I must admit when the guy on Monday asked me why I'd been to Auckland my heart sank as I knew that if I was to stick to my own decision on this I had to tell him but I just didn't feel like I had the energy to explain, but then a way opened to fall into it anyway. A reminder perhaps to me not to try to avoid answering the question and stick to my outreach commitment?!

Tuesday, December 04, 2012

the sound of sirens

I don't know if it still does, but as I was growing up in Holmfirth the Fire Station there had a siren that was set off to call the firemen (and yes I mean firemen, I don't think female firefighters had arrived on the scene back then, certainly not in Holmfirth anyway) in in the event of a call out. There were some firemen based at the station full time, all of whom I knew at least by sight and some by name after doing my Guides firefighters badge. I walked past the station every day on my way home from High School and always got a wave from whoever was on duty.

When I moved to Kaitaia coming up for 6yrs ago it was the first time I'd lived within earshot of a station siren since I was 17, and still it reminds me of Holmfirth when I hear it go off. It also reminds me though of old newsreels and period dramas etc with the air-raid sirens, especially with the slightly eery tailing off at the end. There is talk of using them as tsunami warning sirens in various flood-prone areas as part of the Civil Defence system here, but they'd somehow have to make their sirens sound different or most people wouldn't react until the fourth round of it as up to three (which means all three engines are needed) is considered normal!

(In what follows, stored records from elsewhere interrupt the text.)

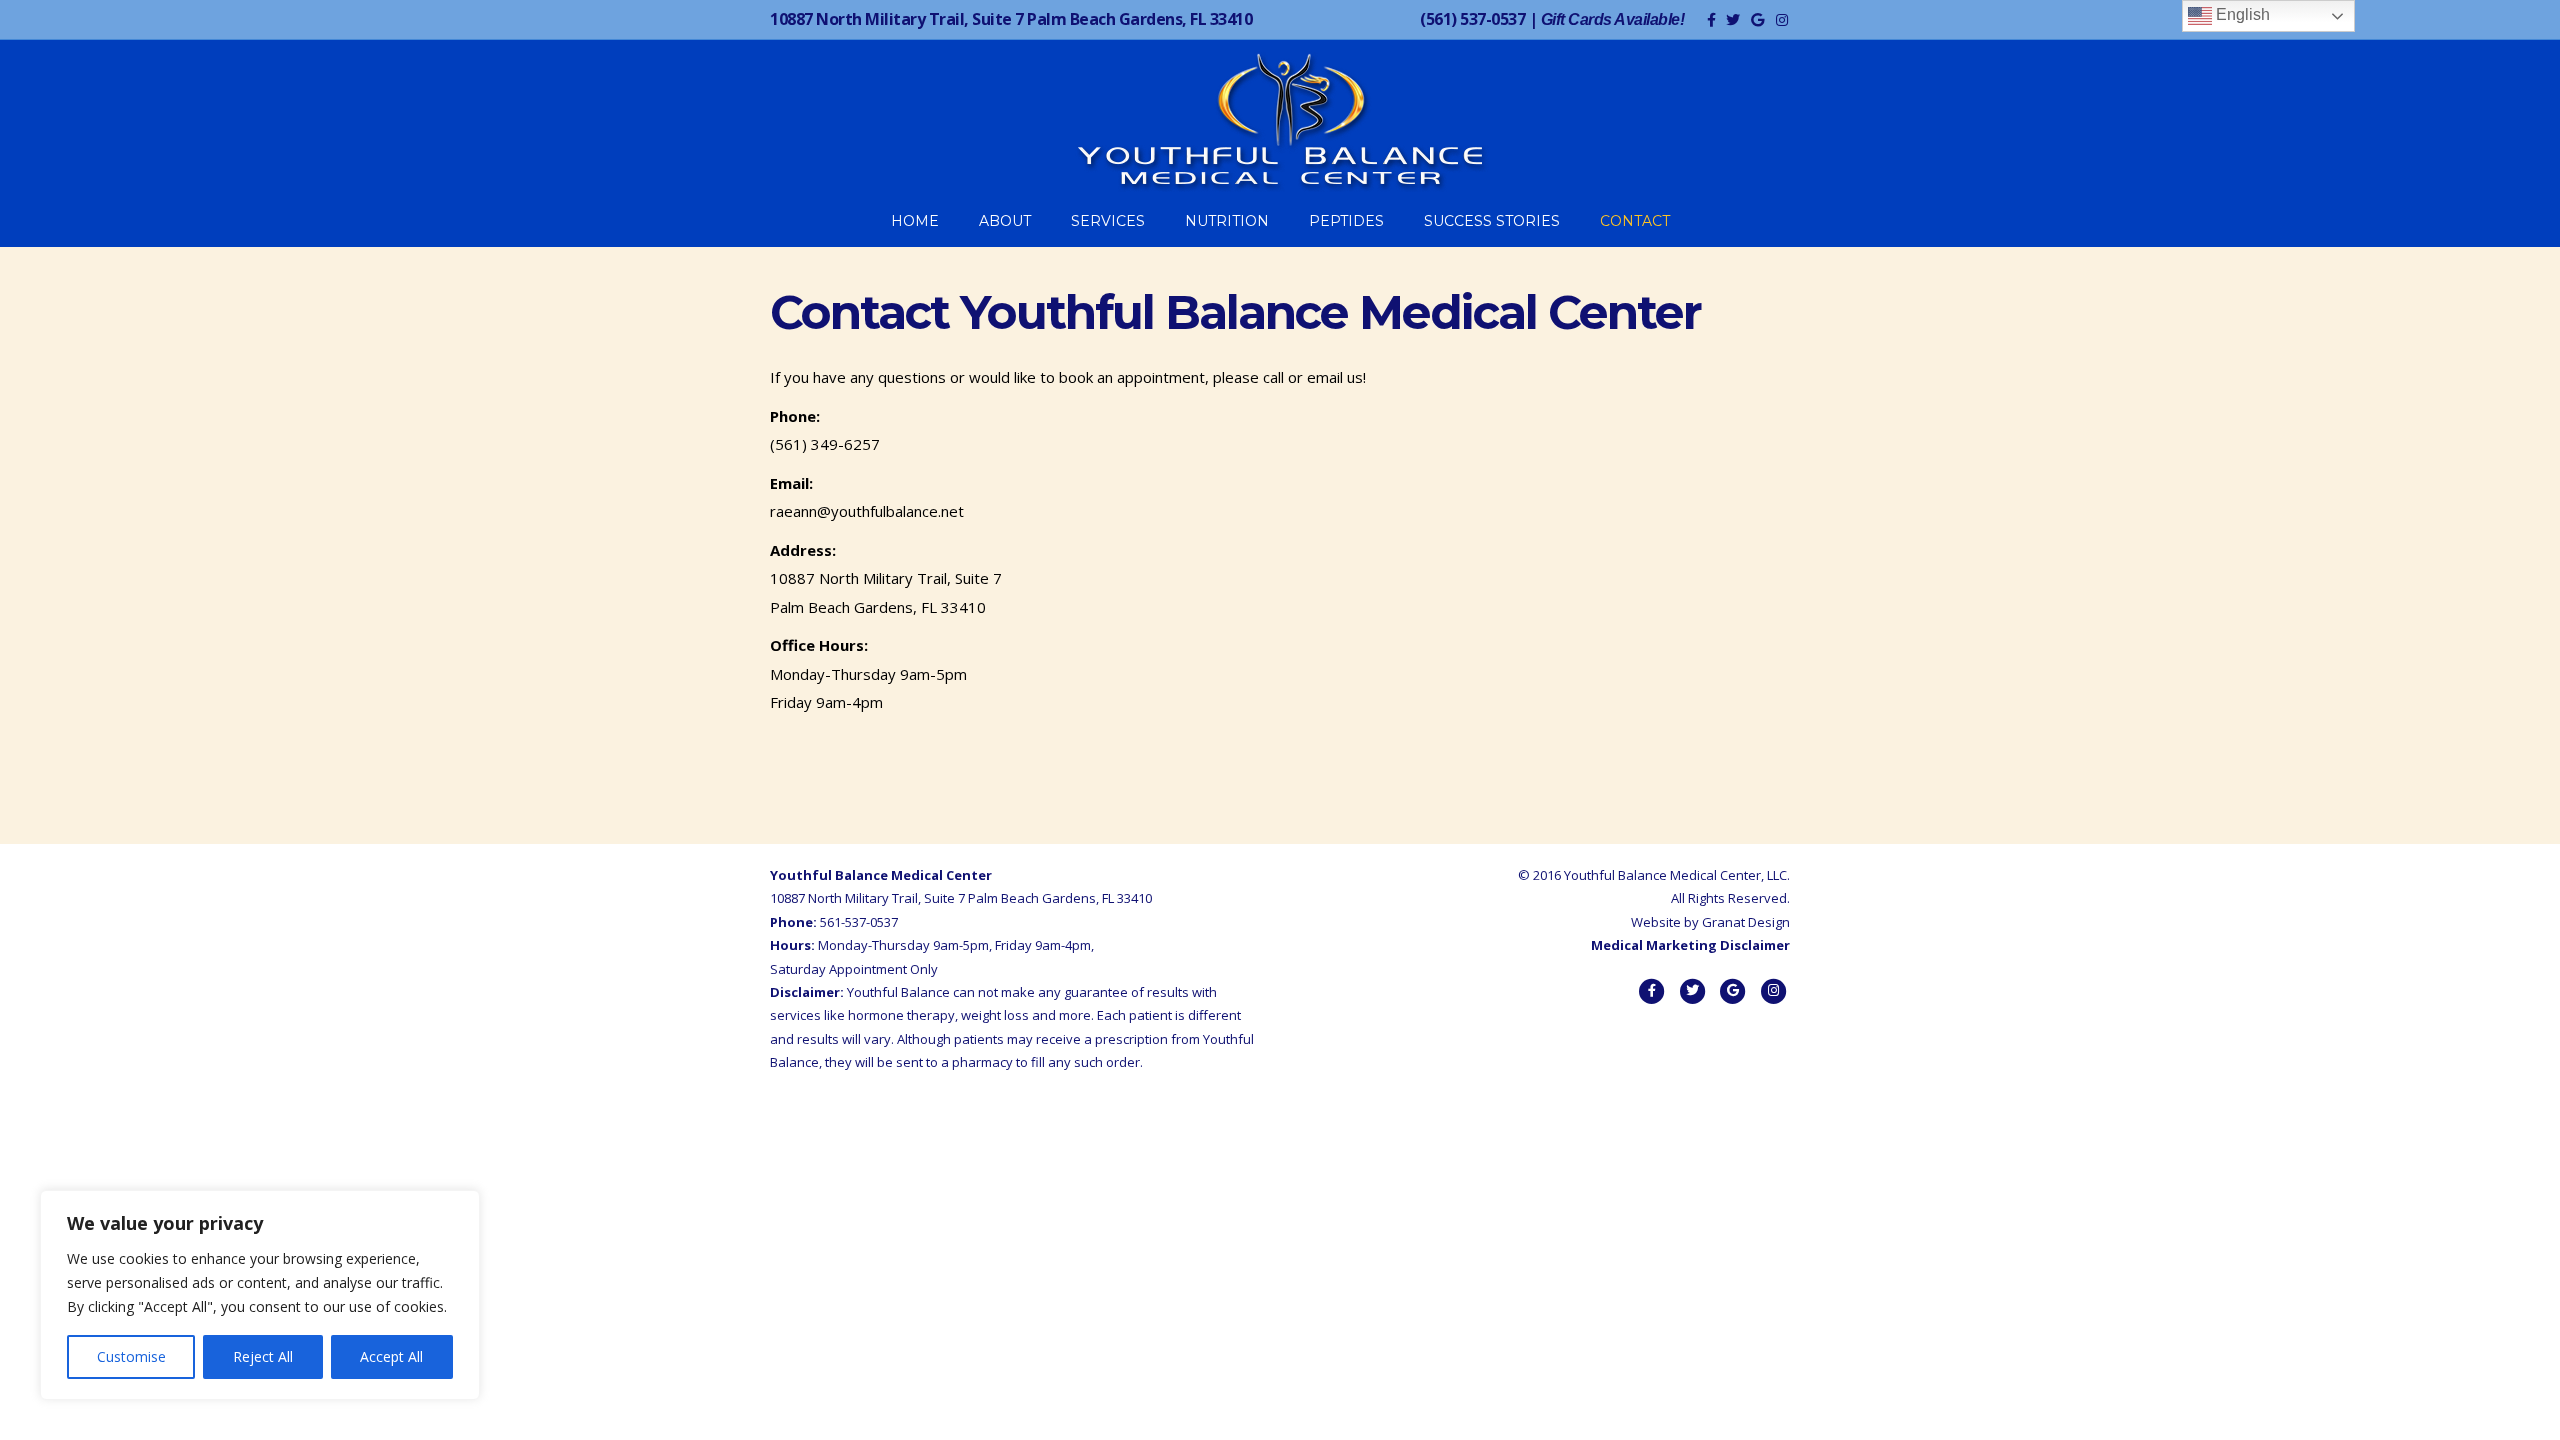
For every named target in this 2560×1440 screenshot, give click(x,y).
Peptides (1346, 221)
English (2241, 14)
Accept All (391, 1356)
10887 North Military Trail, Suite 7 (1011, 19)
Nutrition (1227, 221)
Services (1108, 221)
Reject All (263, 1356)
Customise (131, 1356)
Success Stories (1492, 221)
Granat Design (1746, 922)
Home (915, 221)
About (1005, 221)
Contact (1635, 221)
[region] (260, 1295)
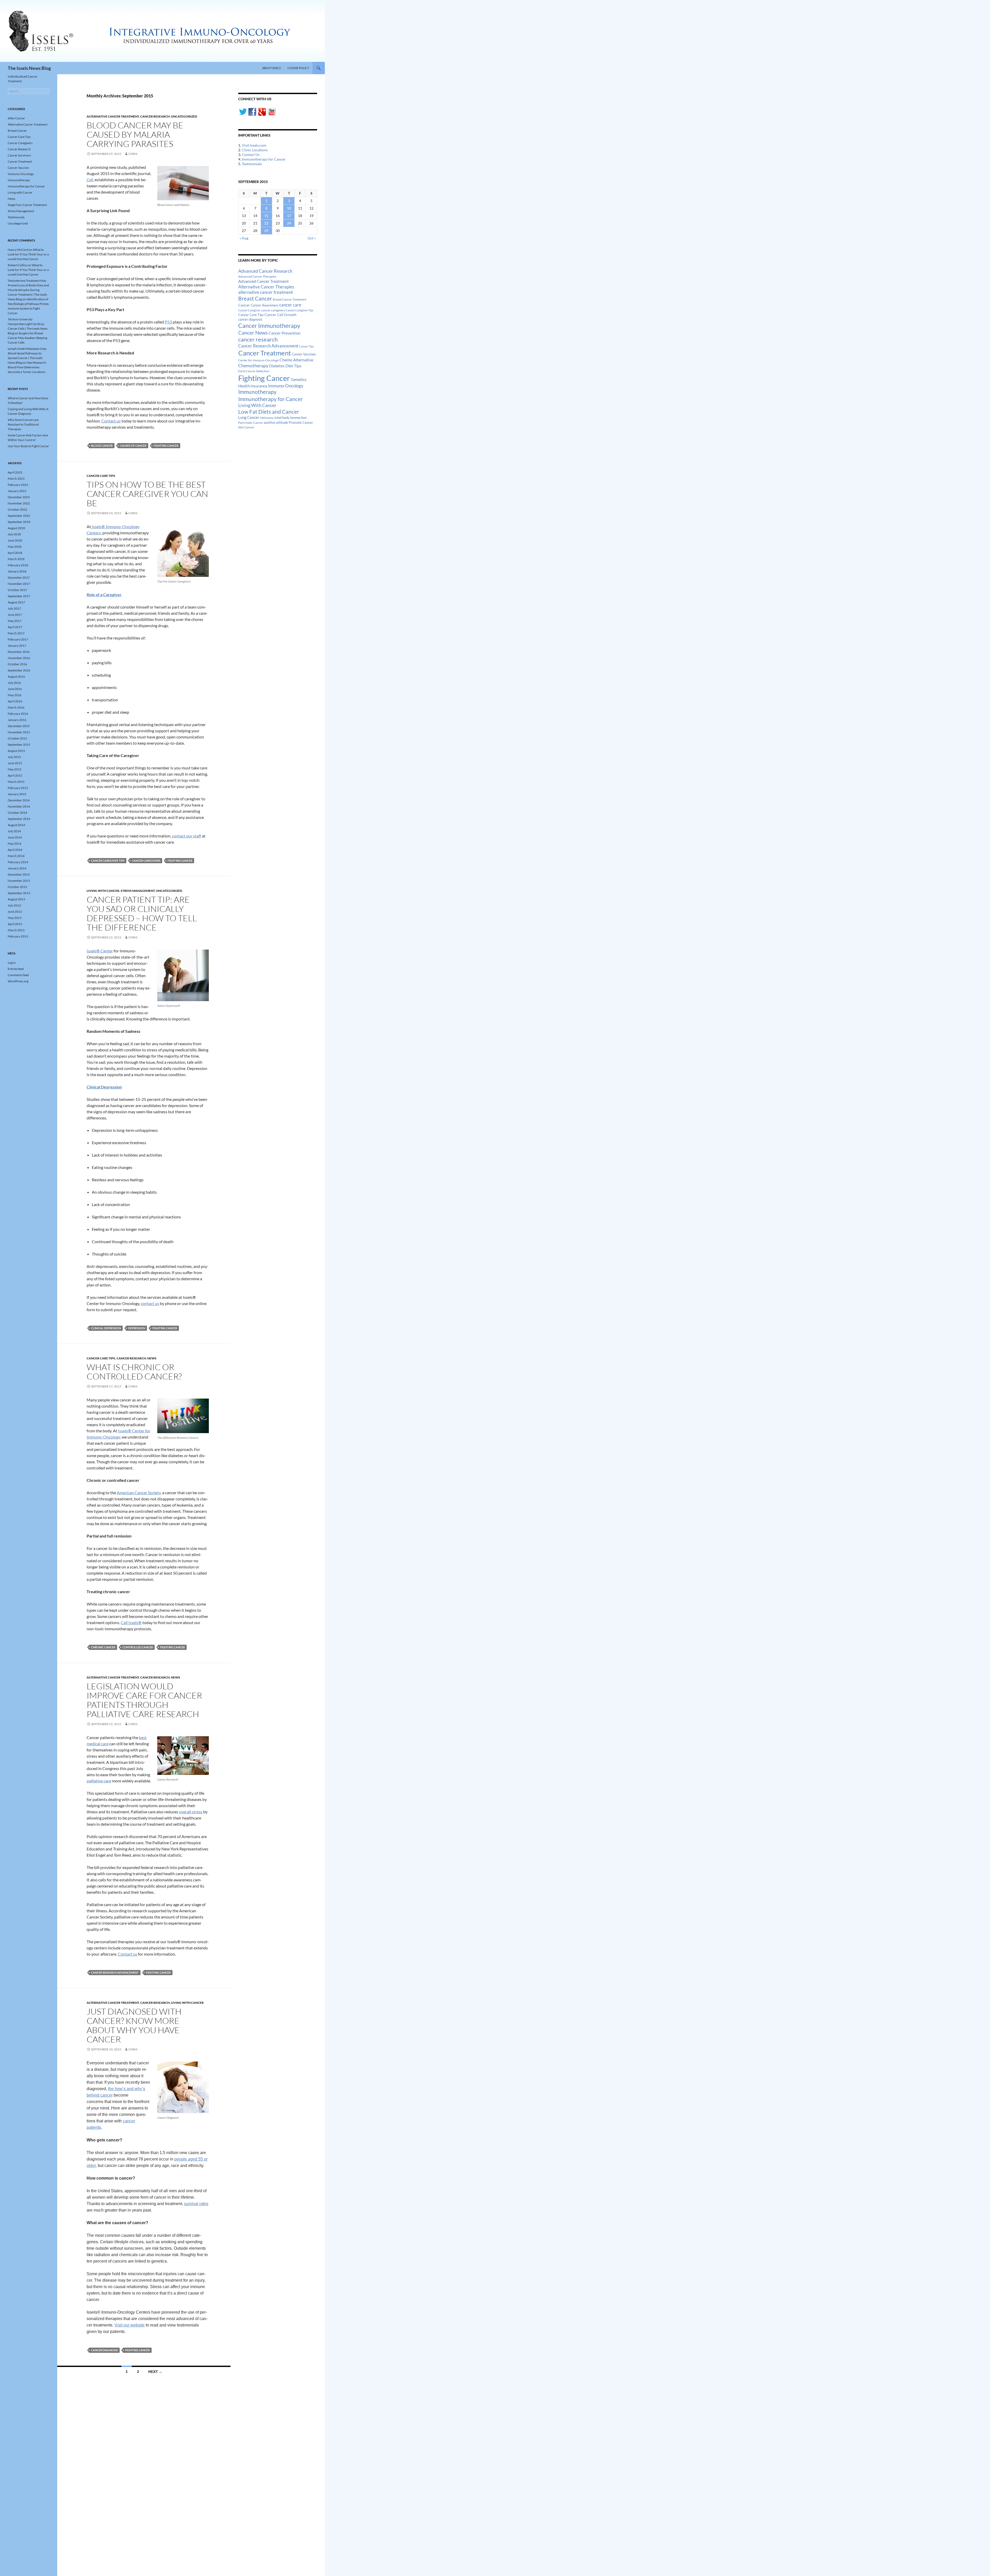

Since moving into town last year I've become far more aware of the siren, mainly from being 8km closer to it - we also hear more of the sirens of the various emergency response vehicles that can set off around the same time, sometimes followed by the sound of the air ambulance/rescue helicopter coming in over our street (and kindergarten) to the hospital to whisk serious cases off to the better resourced Whangerei or even Auckland hospitals. After an instance of hearing the full set we're usually pouring over the next edition of the local rag to find out what happened if we haven't already heard on the small town grapevine.

The station siren usually causes great excitement at kindergarten as it means there is the possibility of a fire engine going past or even better the helicopter. In some ways I suppose it is good that the children don't yet associate those sounds with sadness, injury, death and destruction, but when the siren blows for the third time, or has gone off on several separate occasions during the day, it is hard to acknowledge their enthusiasm. I for one am extremely grateful for those prepared to put their lives on the line to respond to the call and even if briefly hold those heading off in the light along with whoever is at the other end needing help.

The siren went off again tonight, twice, and was what prompted me to get around to writing this. Somehow it going off in the dark always sends a shudder down my spine, maybe it is the air-raid association and too many books and tv programmes like Carrie's War and The Machine Gunners... whatever the reason I hope everyone out there is ok.